3: Discover a new favorite genre.
Reading new genres exposes you to settings and styles you didn’t know you were going to love. If all you ever read or write is science fiction, how are you ever supposed to find out that you actually enjoy historical fiction just as much? When you fall in love with another genre, you might even wind up with something new to write, not just something new to read.
4: See more clearly what you love about your current genre.
Different genres tend to favor different purposes, ideas, and themes. The more you read, the more you’ll be able to pick up on which ideas are showing up in which genres. There’s something out there for everyone, and reading more helps you see what you’re drawn to. If you didn’t know before what it was you loved about your genre, you’ll have a clearer idea once you’ve compared it to others.

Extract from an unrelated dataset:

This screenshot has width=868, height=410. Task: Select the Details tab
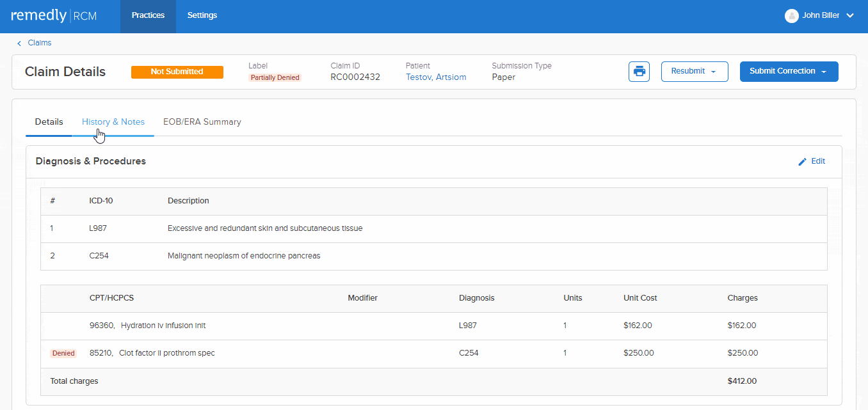[x=49, y=122]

5: Recognize stereotypes in your genre.
If all you ever read and write is a single genre, how are you supposed to know if you’re stuck with a generic pool of characters, plots, and conflicts? You might be following stereotypes in your content or style without realizing it. Don’t limit your understanding of writing! Reading more widely gives you more context, not just for the good things in your genre but also for the bad ones.
6: Understand new story elements.
Each genre has its strengths and specialties, and the more you read, the more of those specialties you’ll understand. That will strengthen your ability to use other elements in your writing. If you want the flexibility to include mystery elements in your romance novel or romance elements in your fantasy novel, why not learn from the pros? Let their genres teach you how to use new tools.

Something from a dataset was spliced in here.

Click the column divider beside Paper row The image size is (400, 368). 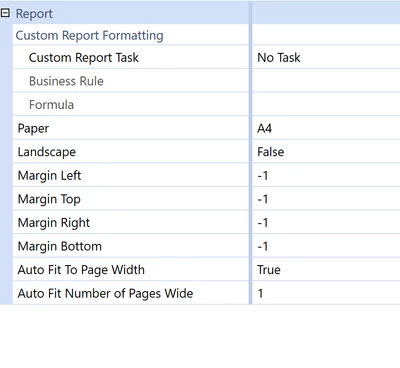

7: Deepen your characters.
Every genre has characters that repeatedly show up to fill the roles its stories need. When you read multiple genres, you’ll recognize more of the standard roles. More importantly, though, you’ll also begin to see which characters rise above the stereotypes. Strive to read and write characters who behave as believable people, no matter what setting or conflict they’re facing.
8: Listen to different voices.
There are a lot of unique, strong writing voices out there, but you won’t hear them all if you limit your reading. Pay attention to which voices are receiving praise in other genres, and read those books. You will be surprised and refreshed by the new things you learn about writing. Listening to a good variety of voices will help you clarify and strengthen your own, no matter how long you’ve been writing.
9: Challenge your prejudices.
Writers in almost every genre love to hate on writers of certain other genres. Are you convinced that your historical fiction outshines trashy romances? Are your intellectual sci-fi novels leaps and bounds above the Star Trek spinoff series? Look again—the worst of a genre doesn’t necessarily define the rest of its companions. I’m going to take this even farther and point out that genre writers can learn a lot about characters and themes from literary writers, and literary writers have a lot to learn about story from genre writers. Don’t be a snob.
10: Enjoy a good story.
If you’re a writer, it’s almost certainly because you love books. Why else would you put yourself through the hard work of writing and revising your stories to share with other people? Not all of the reading you do has to be related to your work, and you shouldn’t forget the love that led you to become a writer. As you read books in other genres, you’re going to find some really excellent stories. Enjoy them for their own sake—and for yours.